[Exercise input Boundary: Start]
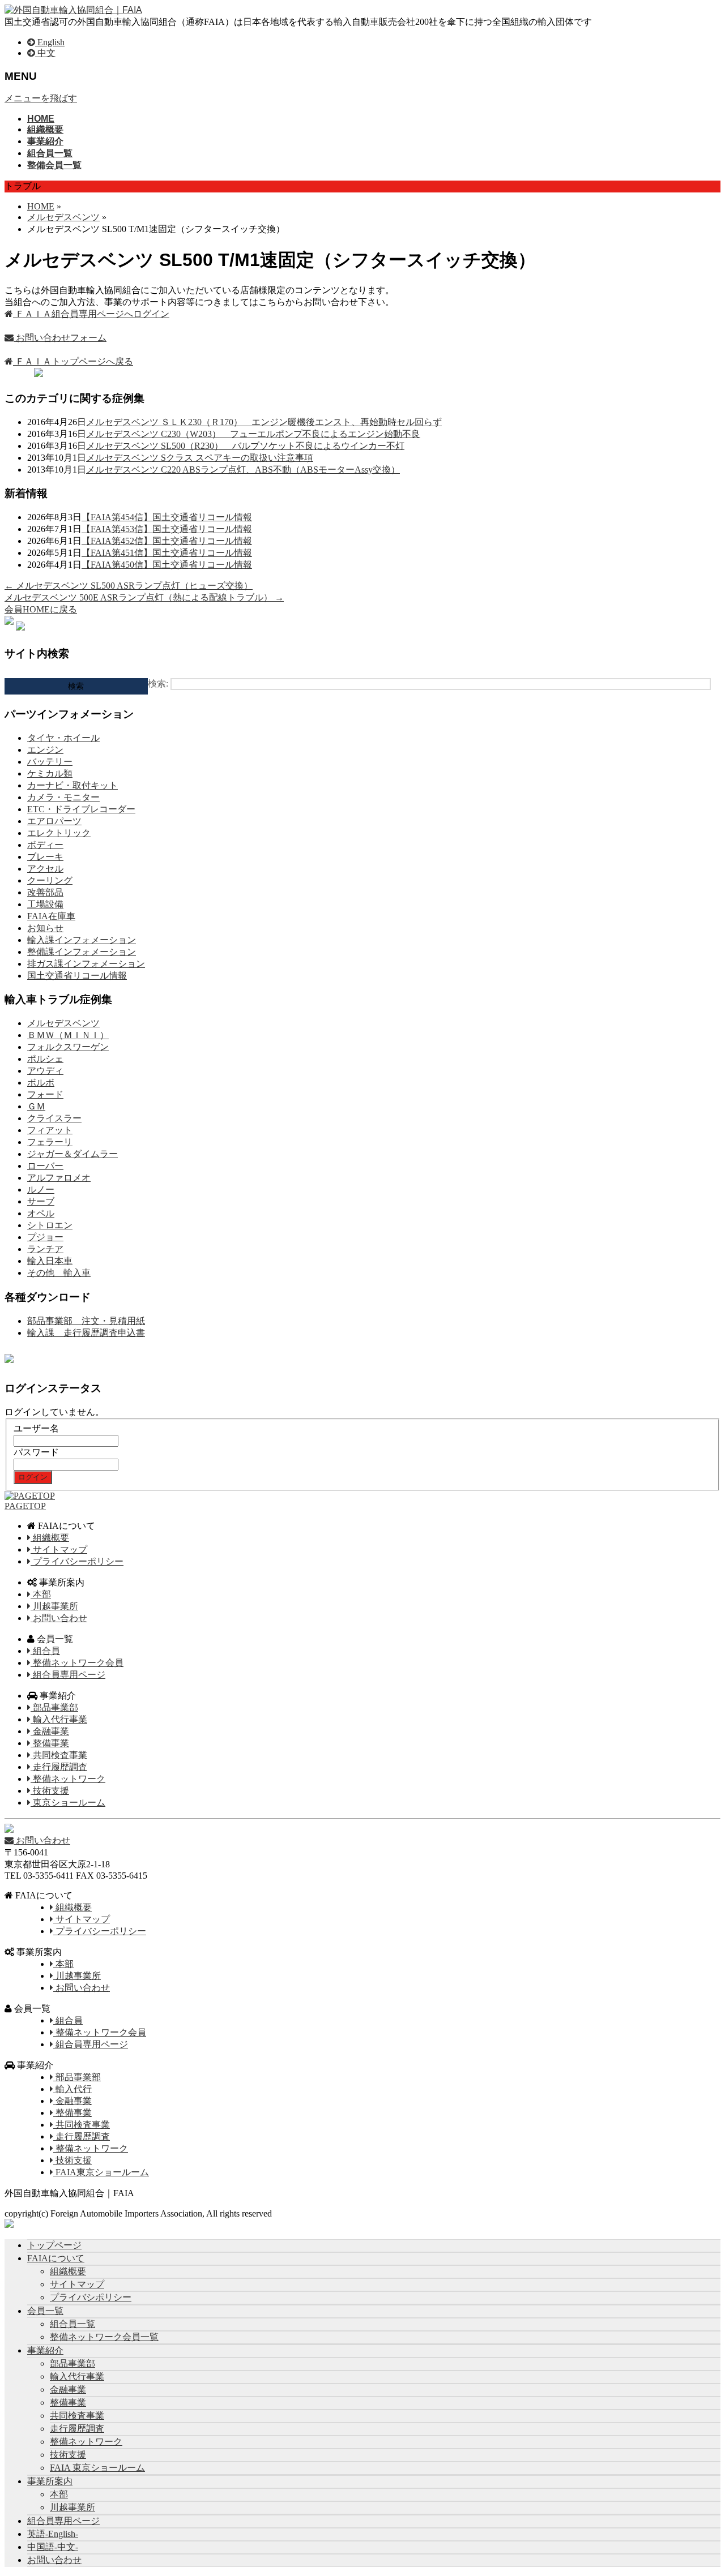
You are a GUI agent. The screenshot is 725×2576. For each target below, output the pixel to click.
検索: (158, 683)
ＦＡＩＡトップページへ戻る (73, 361)
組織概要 (50, 1537)
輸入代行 (72, 2089)
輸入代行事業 (59, 1719)
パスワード (36, 1452)
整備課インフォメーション (81, 952)
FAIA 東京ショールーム (97, 2467)
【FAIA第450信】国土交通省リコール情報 (167, 564)
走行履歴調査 (59, 1767)
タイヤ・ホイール (63, 738)
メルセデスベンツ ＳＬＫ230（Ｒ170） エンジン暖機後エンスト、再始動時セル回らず (264, 422)
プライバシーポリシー (77, 1561)
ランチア (45, 1249)
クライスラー (54, 1118)
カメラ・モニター (63, 797)
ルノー (40, 1189)
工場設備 (45, 904)
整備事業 (50, 1743)
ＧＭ (36, 1106)
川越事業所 (54, 1606)
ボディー (45, 845)
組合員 (45, 1651)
[Exercise input Boundary: End]
• [What the task asks]:
Only the lines from the one containing "ＦＡＩＡトップページへ戻る (73, 361)" through the last line above belong in your answer. Retype them exactly.

• [Result below]:
ＦＡＩＡトップページへ戻る (73, 361)
組織概要 (50, 1537)
輸入代行 (72, 2089)
輸入代行事業 (59, 1719)
パスワード (36, 1452)
整備課インフォメーション (81, 952)
FAIA 東京ショールーム (97, 2467)
【FAIA第450信】国土交通省リコール情報 (167, 564)
走行履歴調査 (59, 1767)
タイヤ・ホイール (63, 738)
メルセデスベンツ ＳＬＫ230（Ｒ170） エンジン暖機後エンスト、再始動時セル回らず (264, 422)
プライバシーポリシー (77, 1561)
ランチア (45, 1249)
クライスラー (54, 1118)
カメラ・モニター (63, 797)
ルノー (40, 1189)
工場設備 (45, 904)
整備事業 (50, 1743)
ＧＭ (36, 1106)
川越事業所 (54, 1606)
ボディー (45, 845)
組合員 (45, 1651)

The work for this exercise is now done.